Enlightened self-interest is wisdom. Everything has a cost and you will have to pay in one way or another. If you’re damned if you do and damned if you don’t, I feel it’s better to do what you will and accept the consequences.
To tie this back to intrinsic worth, what is the very first thing an infant values?
Touch. Milk. Physical security.
Nothing abstract like that. That’s adult thinking. They value the experience of mother. They can’t identify anything from a utilitarian sense. They don’t know the purpose of a single thing and can see very little of it. They are comforted by the presence of mother. Presence within their personal space. If mother is outside of the personal space she might as well not be present. Mothers voice only goes so far to start.
Given a little time, the infant begins to see more clearly and becomes familiar with more people than just their mother. This isn’t linear, but their awareness does start specific and then grow to be more general. But still early on, an infant clutches a toy just because they can. To start, they don’t even know what the toy is, let alone have any idea of purpose behind the toy.

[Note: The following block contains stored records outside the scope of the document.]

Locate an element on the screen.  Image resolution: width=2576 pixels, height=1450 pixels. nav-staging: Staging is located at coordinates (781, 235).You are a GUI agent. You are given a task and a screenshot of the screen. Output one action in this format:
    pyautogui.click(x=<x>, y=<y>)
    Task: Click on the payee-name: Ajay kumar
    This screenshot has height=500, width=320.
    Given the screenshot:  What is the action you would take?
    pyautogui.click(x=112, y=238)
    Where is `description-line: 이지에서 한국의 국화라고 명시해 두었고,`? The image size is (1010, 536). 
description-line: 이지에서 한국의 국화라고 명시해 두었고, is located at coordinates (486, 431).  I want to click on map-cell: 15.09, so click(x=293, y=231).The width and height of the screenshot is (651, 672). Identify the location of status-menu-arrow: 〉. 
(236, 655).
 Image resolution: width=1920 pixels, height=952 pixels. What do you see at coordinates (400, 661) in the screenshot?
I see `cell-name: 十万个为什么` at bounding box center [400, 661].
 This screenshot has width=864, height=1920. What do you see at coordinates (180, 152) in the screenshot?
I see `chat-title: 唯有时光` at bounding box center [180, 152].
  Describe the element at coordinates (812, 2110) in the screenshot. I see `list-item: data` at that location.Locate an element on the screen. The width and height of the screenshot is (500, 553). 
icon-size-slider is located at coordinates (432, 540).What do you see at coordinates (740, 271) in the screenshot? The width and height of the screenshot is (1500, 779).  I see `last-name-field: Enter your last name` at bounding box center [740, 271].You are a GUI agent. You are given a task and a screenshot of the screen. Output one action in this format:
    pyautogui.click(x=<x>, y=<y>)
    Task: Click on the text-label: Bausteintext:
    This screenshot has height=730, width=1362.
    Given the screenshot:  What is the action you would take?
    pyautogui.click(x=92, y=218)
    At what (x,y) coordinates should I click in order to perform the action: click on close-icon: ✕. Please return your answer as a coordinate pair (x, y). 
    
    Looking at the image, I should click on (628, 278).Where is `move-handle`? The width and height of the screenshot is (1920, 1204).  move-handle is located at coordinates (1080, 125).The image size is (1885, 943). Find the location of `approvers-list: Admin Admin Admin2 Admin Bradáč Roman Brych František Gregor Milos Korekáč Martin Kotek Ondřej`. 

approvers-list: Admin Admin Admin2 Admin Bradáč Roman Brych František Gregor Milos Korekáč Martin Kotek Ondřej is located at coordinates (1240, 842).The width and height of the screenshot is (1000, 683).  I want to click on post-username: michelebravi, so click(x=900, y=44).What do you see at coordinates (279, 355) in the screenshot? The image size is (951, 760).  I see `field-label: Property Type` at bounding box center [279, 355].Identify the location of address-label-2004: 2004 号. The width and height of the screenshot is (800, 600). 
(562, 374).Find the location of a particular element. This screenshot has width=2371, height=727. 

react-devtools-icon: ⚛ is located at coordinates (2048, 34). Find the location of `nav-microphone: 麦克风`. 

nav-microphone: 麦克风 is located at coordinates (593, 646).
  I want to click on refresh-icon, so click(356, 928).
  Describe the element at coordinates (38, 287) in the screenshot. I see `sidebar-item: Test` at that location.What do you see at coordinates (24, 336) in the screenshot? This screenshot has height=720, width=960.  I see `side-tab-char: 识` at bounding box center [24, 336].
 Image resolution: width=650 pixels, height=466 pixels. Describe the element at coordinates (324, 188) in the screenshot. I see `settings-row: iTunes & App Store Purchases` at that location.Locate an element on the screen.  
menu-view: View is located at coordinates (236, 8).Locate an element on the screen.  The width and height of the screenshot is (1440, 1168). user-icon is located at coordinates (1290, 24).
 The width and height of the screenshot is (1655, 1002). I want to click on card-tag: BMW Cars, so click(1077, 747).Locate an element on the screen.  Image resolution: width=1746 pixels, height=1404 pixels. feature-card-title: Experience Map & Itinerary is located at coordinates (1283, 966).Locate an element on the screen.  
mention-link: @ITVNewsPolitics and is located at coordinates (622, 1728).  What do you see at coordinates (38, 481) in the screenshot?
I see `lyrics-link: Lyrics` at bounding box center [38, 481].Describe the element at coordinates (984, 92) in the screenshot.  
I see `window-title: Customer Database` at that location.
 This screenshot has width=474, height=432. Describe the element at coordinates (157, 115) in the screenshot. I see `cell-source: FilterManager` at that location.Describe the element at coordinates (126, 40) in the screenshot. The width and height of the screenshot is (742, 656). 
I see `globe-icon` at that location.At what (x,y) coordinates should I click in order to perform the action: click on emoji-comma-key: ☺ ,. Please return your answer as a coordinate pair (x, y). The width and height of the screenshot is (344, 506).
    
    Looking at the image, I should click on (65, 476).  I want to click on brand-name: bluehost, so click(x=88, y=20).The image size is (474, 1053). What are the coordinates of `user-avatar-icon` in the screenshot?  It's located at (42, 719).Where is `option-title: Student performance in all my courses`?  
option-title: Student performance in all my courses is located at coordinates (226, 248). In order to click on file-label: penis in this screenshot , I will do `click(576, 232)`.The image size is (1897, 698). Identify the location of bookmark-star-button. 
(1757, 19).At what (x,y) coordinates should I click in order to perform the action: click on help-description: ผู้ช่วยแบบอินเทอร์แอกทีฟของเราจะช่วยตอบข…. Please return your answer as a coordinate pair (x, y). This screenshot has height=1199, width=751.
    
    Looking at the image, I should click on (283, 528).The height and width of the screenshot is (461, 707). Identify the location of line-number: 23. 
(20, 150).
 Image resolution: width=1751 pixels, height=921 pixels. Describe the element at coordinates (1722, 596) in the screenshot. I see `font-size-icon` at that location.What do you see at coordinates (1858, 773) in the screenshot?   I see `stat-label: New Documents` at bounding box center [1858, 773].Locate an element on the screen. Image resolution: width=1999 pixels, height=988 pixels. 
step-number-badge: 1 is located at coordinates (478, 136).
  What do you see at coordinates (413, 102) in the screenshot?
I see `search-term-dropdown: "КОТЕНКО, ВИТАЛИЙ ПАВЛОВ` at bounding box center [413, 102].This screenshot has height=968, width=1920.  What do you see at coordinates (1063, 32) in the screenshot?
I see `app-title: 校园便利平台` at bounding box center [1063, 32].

As they transition from infancy to early toddler, they still haven’t acquired a sense of utility. They are just getting oriented on the presences around them. They may have discovered they have siblings as well as parents, or maybe that they have house pets. At this age do they care for utility at all? They do value their relationships. They identify loved ones and care givers, even pets, and reach for them, seek contact and interaction. When do we learn about purpose? We feel value very early on. When do we start caring about application?
Pre-school? Yes. When we become immersed in formalized behaviour, also known as being “socialized.”
Probably has something to do with a sense of “self.” No. They have found that very young infants do have a sense of self, and even a sense of proper relationship.
I expect it’s when we start to lose sense of self? Yes. We start becoming labels instead. Very young children do display possessiveness, but they do not relate to it in the socialized way.
Only much later do labels become “titles”, PhD, etc. Indeed. The infant, as they discover the range of complexity in activity in their environment, starts claiming resources, but not with the idea of exclusivity. They don’t understand exclusive ownership until much later, but they claim things as a sort of touch stone, a standing place in the vast web of things that come and go.
I always thought it was funny that we tell a child he has to share his toy, but you would never tell an adult he has to share his Porsche. Indeed, and it’s an insane double standard. The funny thing, though, is that very young children discover sharing without even being taught it. I have no trouble getting things from a very young child especially if they are calm. If they are not calm, they still tend to voluntarily trade, but does that young child know if they got a fair trade from me or not?
The whole concept of “fair trade” is an adult thing probably. Yes, adult head games.
What makes the child accept a trade is their sense of the intrinsic worth of what is being offered. They know that they want it even if they don’t have some trumped up sense of why, and they don’t have a sense of loss. They don’t understand that they will be denied something they temporarily surrender.
I heard a story about a man sitting in a park eating chips. A crow landed next to him and wanted a chip, but the man wouldn’t give him one so the crow flew off and came back with a rock and placed it next to the man. The man was amused so he gave the crow a chip. Pretty soon there was a pile of rocks next to the man and he was out of chips. Excellent story. Fair trade as far as the crow understood. All they knew is they were hungry and smelled food, attractive food.
And a rock is probably useful to a crow so they assign value to it. Oh indeed, rocks are, so are twigs.
One rock = one chip ! Value! Indeed, but one rock = colourful and complex toy as well. Small rocks = healthy craw.
I bet that crow told the other crows, “Rocks! Humans love rocks!” It has been proven that they share information.
When I walked 186 miles of the C&O Canal Towpath a crow followed me almost the entire time, even overnight. We traded things every day. You were an interesting presence, and maybe an interesting trade partner.
Your thoughts are welcome. Be well friends.